Sydney - Indonesia has told Australia that most of the migrants stranded at sea in Southeast Asia are illegal labourers from Bangladesh, not oppressed Muslim Rohingya, said foreign minister Julie Bishop on Saturday.

More than 3 500 migrants have swum to shore or been rescued off the coasts of Malaysia, Indonesia, Thailand and Bangladesh since a Thai crackdown on human-trafficking in early May threw the illicit trade into chaos.

Seeking jobs

Speaking to The Weekend Australian newspaper, Bishop said Indonesia estimated that only 30-40% of the thousands still stranded at sea were Rohingya - an impoverished Muslim community from Myanmar's western Rakhine state.

"They (Indonesia) believe there are about 7 000 people at sea [and] they think about 30-40% are Rohingya, the rest are Bangladeshi; and they are not, in Indonesia's words, asylum-seekers, they are not refugees - they are illegal labourers. They've been promised or are seeking jobs in Malaysia," Bishop said.

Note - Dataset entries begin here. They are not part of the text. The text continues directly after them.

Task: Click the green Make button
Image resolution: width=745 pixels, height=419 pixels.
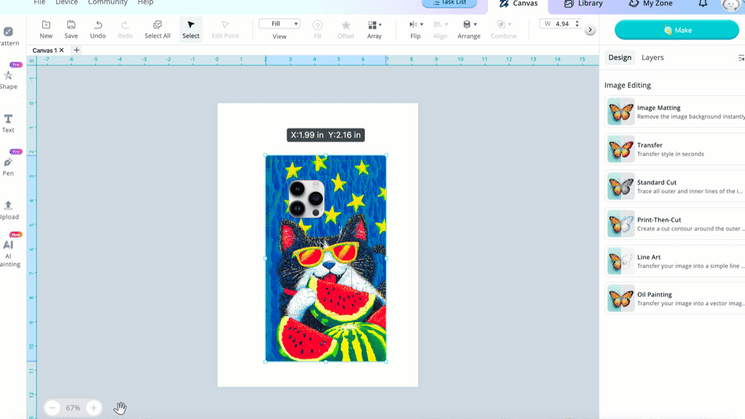Action: (676, 30)
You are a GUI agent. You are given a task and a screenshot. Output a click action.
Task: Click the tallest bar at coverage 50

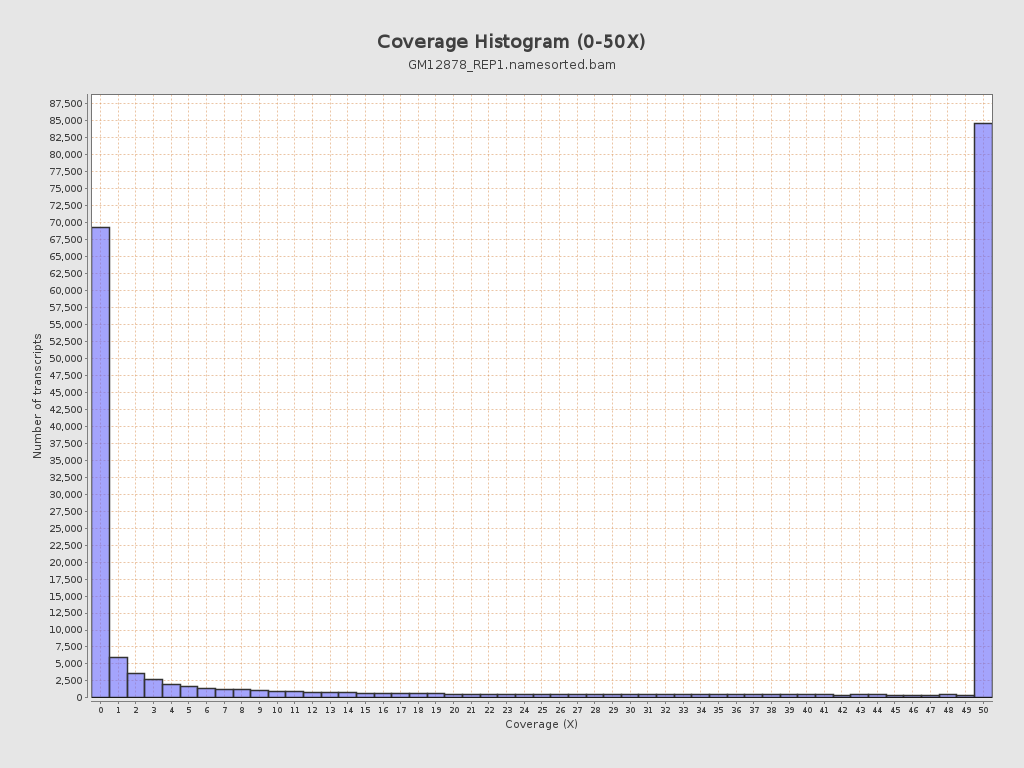pos(983,410)
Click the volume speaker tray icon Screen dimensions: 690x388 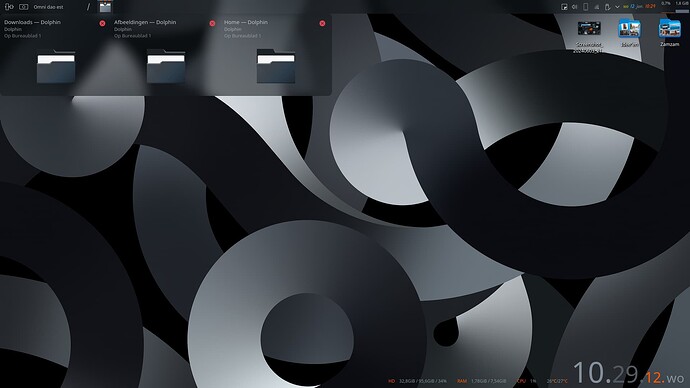[x=575, y=7]

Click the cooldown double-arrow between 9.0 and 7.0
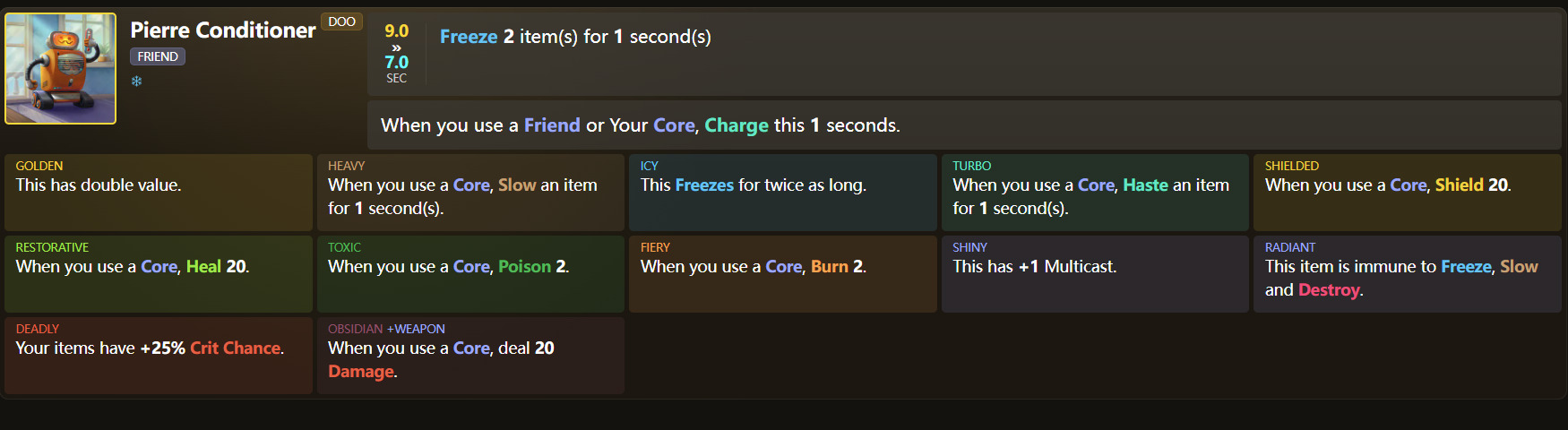click(396, 47)
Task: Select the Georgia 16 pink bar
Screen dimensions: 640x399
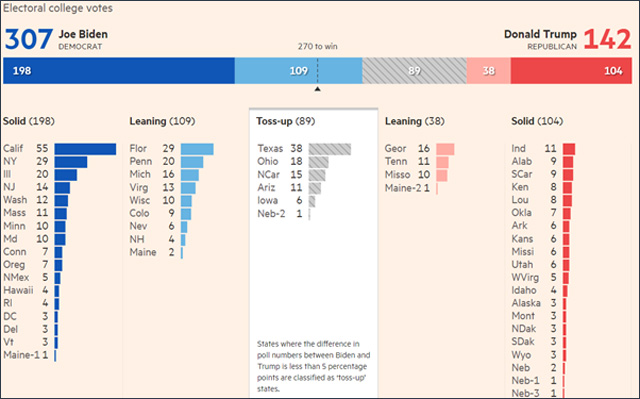Action: pos(445,149)
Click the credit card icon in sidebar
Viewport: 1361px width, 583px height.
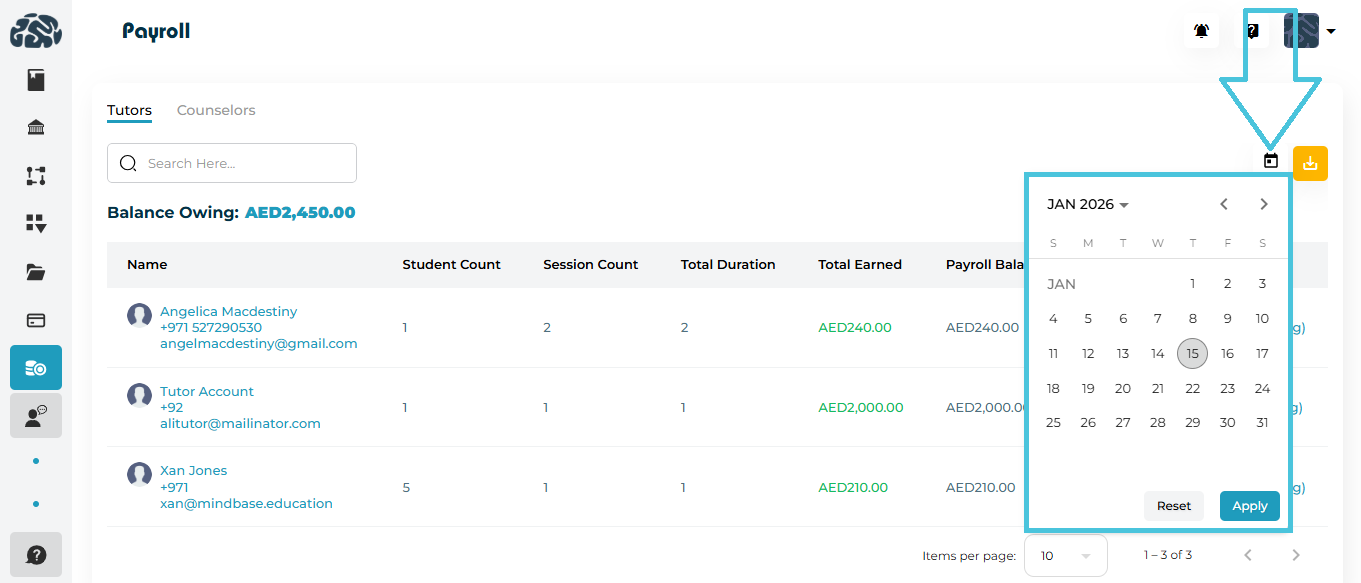[36, 320]
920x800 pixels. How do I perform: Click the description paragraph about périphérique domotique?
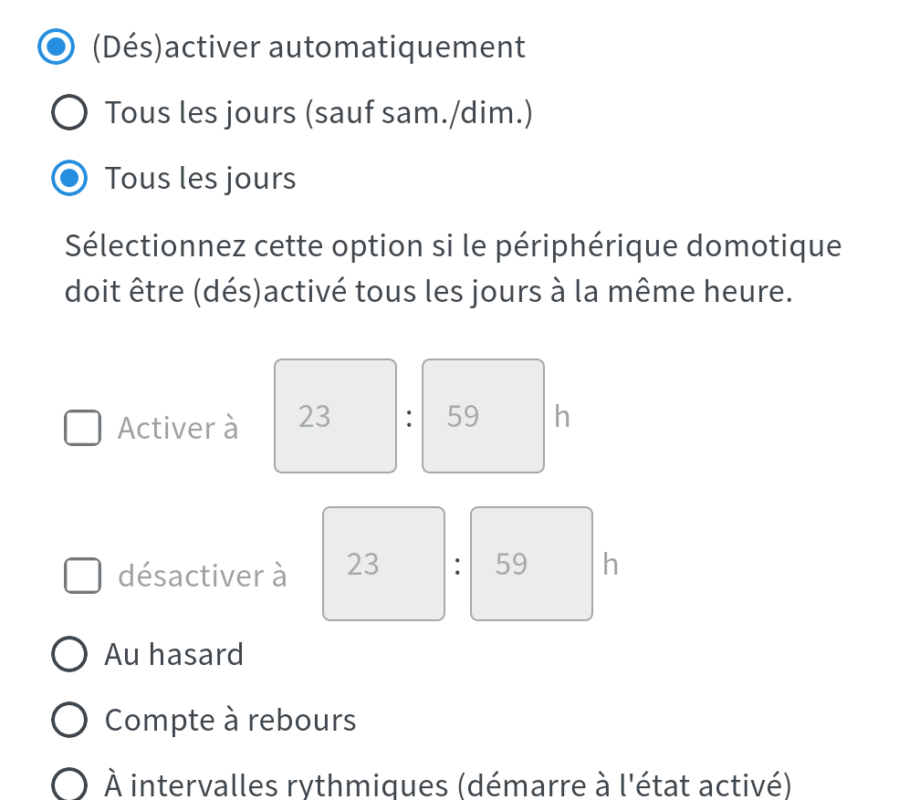coord(452,268)
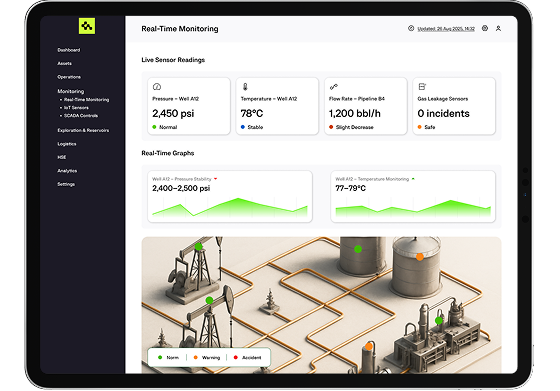Viewport: 560px width, 391px height.
Task: Click the flow rate icon on Pipeline B4 card
Action: pyautogui.click(x=334, y=86)
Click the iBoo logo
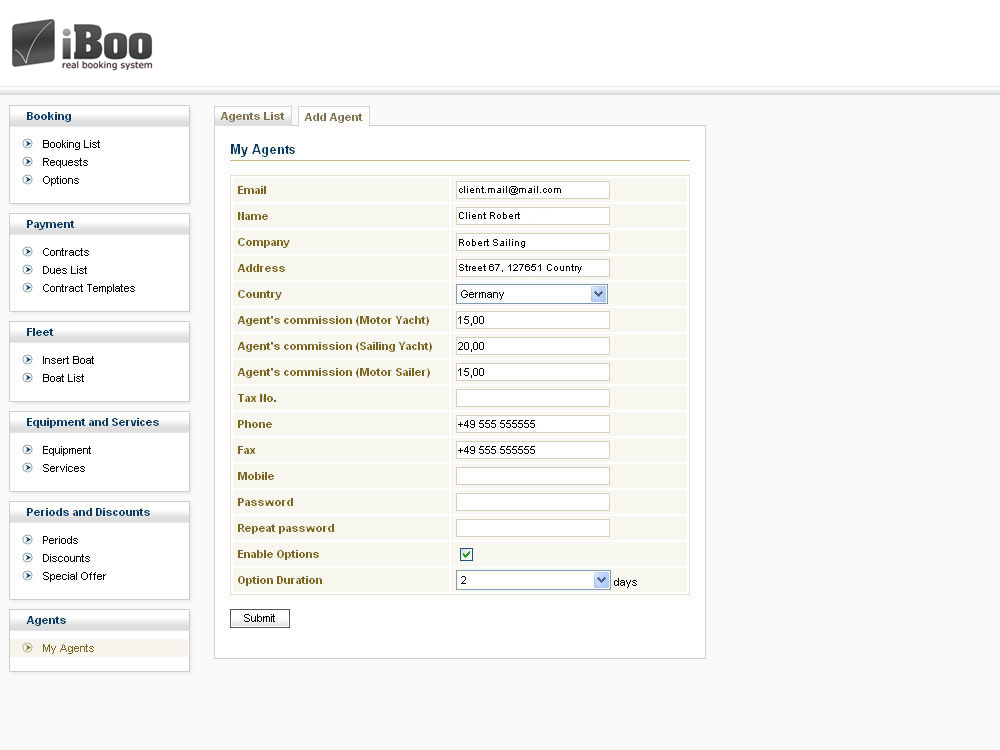 coord(82,45)
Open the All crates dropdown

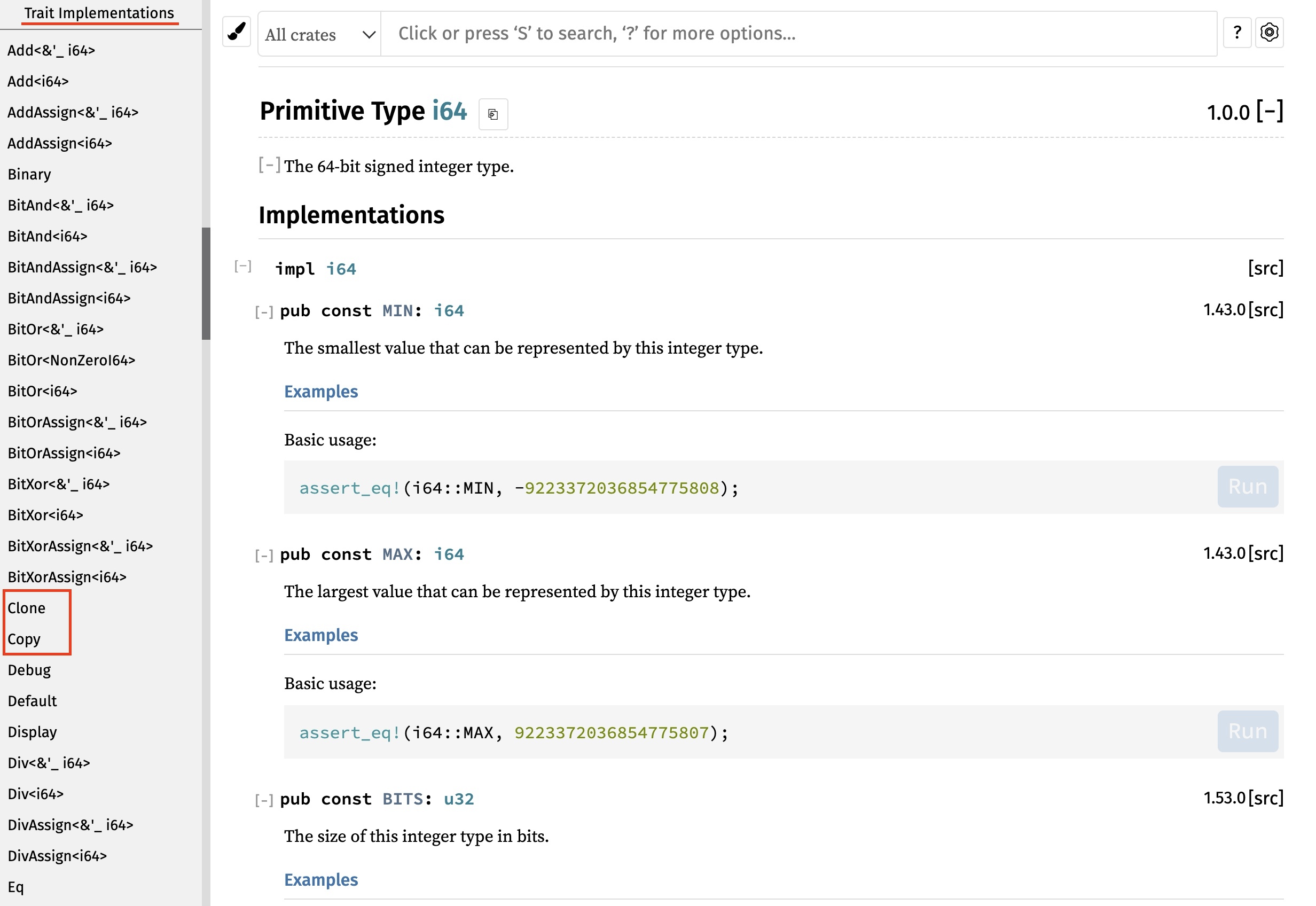coord(319,34)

"They said the Rohingya have gone to Bangladesh and have mixed up with the Bangladeshis who are coming to Malaysia in particular for jobs."

Bishop said that Indonesia's director-general of multilateral affairs, Hasan Kleib, had told her that on one vessel, Bangladeshis accounted for 400 of the 600 people on board.

Turns back vessels

Myanmar has faced increasing international pressure to stem the exodus from its shores and deliver urgent humanitarian relief to thousands still trapped at sea.

It said on Friday its navy had rescued a boat in the Bay of Bengal and brought 208 people to shore.

Australia, which maintains a hardline policy of denying asylum-seekers who arrive by boats resettlement and which turns back vessels when it can, has maintained its refusal to resettle any stranded boat people, saying to do so would encourage people-smuggling.